So. I've been talking to people about this, and recently ran into a number of people from highschool that I haven't talked to in ages, and I've been thinking.
I really... back in the day, when I was so messed up in the head, I hated myself so much, and I wasted so much time not being able to see myself or the people around me clearly. And, I mean, I know I still can't to a large degree, but now... I don't know. I feel like, I spent so long being unhappy, making choices to punish myself, and feeling like I couldn't--for whatever dumb reasons I had--just go ahead and make choices that would make me happy.

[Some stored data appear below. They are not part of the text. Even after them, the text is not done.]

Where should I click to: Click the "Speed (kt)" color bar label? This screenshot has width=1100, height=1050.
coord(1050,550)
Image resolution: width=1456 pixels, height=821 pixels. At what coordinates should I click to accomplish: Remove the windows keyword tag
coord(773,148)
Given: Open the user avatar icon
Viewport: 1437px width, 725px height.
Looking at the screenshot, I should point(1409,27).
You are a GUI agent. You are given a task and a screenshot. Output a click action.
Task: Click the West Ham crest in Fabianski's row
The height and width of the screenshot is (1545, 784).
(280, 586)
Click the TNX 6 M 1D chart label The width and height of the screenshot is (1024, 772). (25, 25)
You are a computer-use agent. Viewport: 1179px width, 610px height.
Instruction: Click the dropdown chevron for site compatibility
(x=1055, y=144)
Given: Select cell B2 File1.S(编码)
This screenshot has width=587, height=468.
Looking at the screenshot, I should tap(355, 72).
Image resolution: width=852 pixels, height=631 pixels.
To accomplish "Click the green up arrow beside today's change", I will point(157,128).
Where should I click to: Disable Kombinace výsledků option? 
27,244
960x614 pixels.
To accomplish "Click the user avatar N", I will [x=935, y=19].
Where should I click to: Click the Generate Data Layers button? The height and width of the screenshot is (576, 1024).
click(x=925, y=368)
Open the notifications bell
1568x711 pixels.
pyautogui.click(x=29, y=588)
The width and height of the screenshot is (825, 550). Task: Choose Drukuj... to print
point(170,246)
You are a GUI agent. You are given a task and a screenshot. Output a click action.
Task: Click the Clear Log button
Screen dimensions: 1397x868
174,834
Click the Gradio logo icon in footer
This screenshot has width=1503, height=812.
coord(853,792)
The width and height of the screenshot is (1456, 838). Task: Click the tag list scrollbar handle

I've felt this for a while now, but... I don't want that anymore. I want to just make choices that will make me happy, and whatever excuses I've been giving myself can just be worked around. I don't want to hold back anymore. I don't want to regret so much. I don't want to be afraid, constantly, that something somehow might go wrong. I look at the people around me--Tia's resilience, Mom's aggressive competence, Daniel's generous spirit, Michael's kindness, all of them--and I think... me too. I want to be like that too. I know I still have a long way to go, but. I want to start. *
In more concrete terms, this means a couple of things. One, I'm coming home. I'm glad I came here; I learned a lot, both personally and academically, and I'm glad I proved what I had to prove. But I hate being here by myself, isolated from everyone, and if I can NOT do that and still get a good education? That's what I'm going to do.
Two, it means that I'm going to go vegetarian, and flirt with how I like vegan options. I've wanted to do this for a while, and never did because I always felt like it would cause too much trouble to the people around me, and I had to cook meat for Michael or I'd be a bad girlfriend, and... etc. And that's just dumb. It's best for me health-wise, it's congruent with my personal ethical values, and I
enjoy veggie food ten times more than I've ever enjoyed meat. Not doing this is punishing myself. I'm stopping.
Three, I want to spend time with people. I'll still require a good amount of time to myself--I think that's just how I work, rather than a problematic habit--but I want to make sure I go out and do things too. I'm going to go out and hang out with people and if they have injokes I don't get, or if I feel like an outsider or whatever, that's ok. I'm not going to judge myself against people like Z who make it look easy anymore.
You guys might have to be patient with me on this one though. Loving, supportive friends are really really important.
I realize this is kind of hella late in coming, but. *shrug* There it is.
In completely unrelated news?
( This arashi fanvid makes my heart want to explode. *headdesk* )I've become one of
those fans, haven't I?
*
Entertainingly enough? Just as I was writing this? Matsujun's song "La Familia" came on Itunes. The lyrics fit so well!
Understanding myself, and vaguely knowing what kind of place I'm at
During the times when I couldn't trust in anyone,
during the times when I couldn't see my surroundings clearly,
there have been instances where I've wasted a lot of time,
and instances where I understand clearly yet still cannot do it
Taking each step with my own feet, surpassing the barriers, that is the present
"These past five years, I've never been alone."
Experiencing this everyday, I walked through five years.